Data supplied:
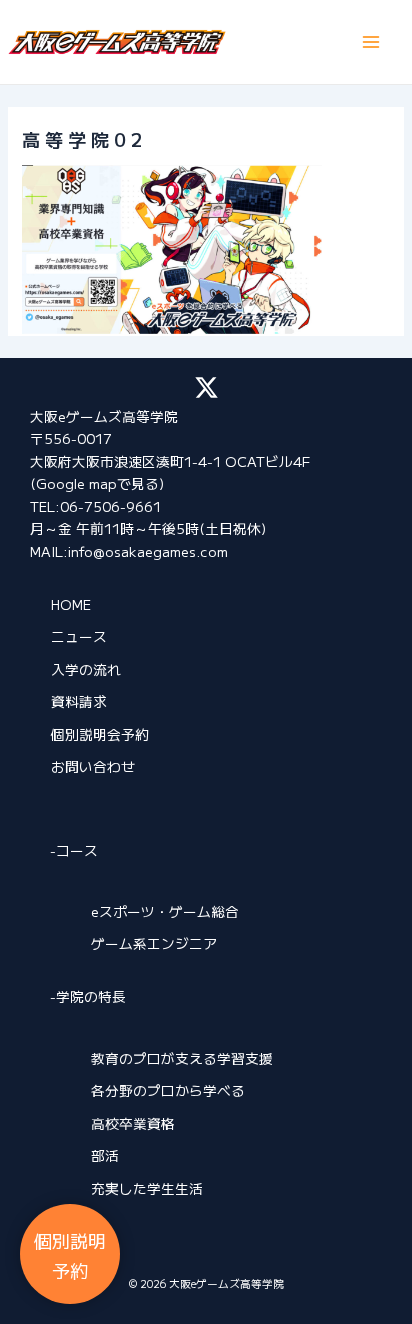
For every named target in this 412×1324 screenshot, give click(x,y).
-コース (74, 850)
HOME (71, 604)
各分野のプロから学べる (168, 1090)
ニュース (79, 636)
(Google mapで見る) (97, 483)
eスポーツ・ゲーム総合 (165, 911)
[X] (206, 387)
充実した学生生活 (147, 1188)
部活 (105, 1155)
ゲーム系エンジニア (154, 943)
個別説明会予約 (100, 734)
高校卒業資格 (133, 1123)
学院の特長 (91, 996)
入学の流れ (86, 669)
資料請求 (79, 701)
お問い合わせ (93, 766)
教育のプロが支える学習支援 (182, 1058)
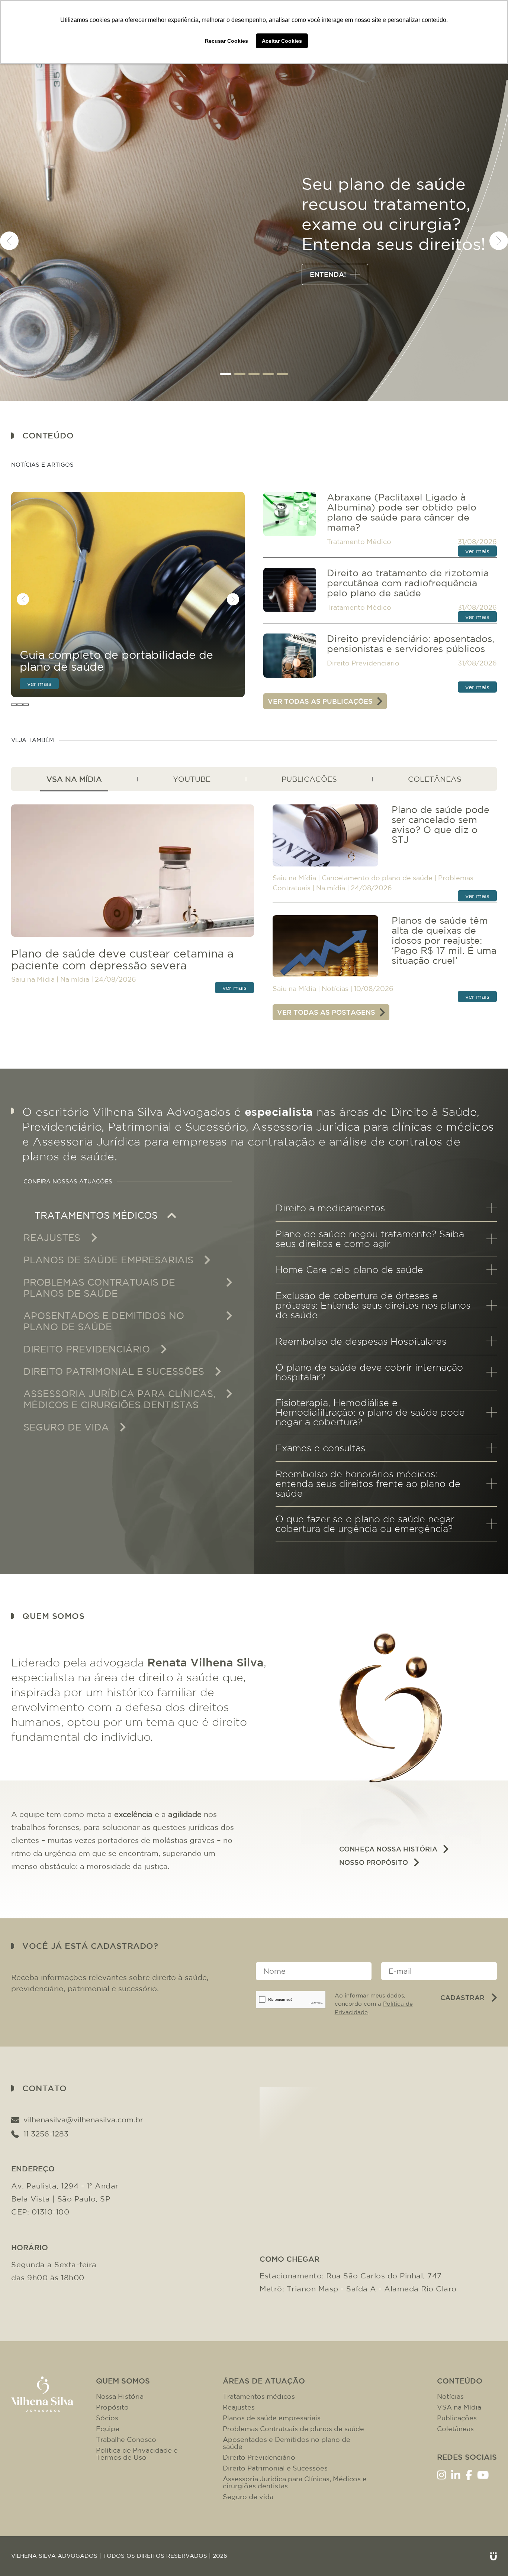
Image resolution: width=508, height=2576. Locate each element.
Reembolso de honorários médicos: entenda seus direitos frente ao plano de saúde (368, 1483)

Task description: Without the pictures, transcribe the listing exactly as it stands.

Task output:
For every named target in this 412×1324 screenshot, give click(x,y).
-コース (74, 850)
HOME (71, 604)
各分野のプロから学べる (168, 1090)
ニュース (79, 636)
(Google mapで見る) (97, 483)
eスポーツ・ゲーム総合 (165, 911)
[X] (206, 387)
充実した学生生活 (147, 1188)
部活 (105, 1155)
ゲーム系エンジニア (154, 943)
個別説明会予約 (100, 734)
高校卒業資格 (133, 1123)
学院の特長 (91, 996)
入学の流れ (86, 669)
資料請求 (79, 701)
お問い合わせ (93, 766)
教育のプロが支える学習支援 (182, 1058)
Image resolution: width=508, height=2576. Locate each element.
Reembolso de honorários médicos: entenda seus direitos frente ao plano de saúde (368, 1483)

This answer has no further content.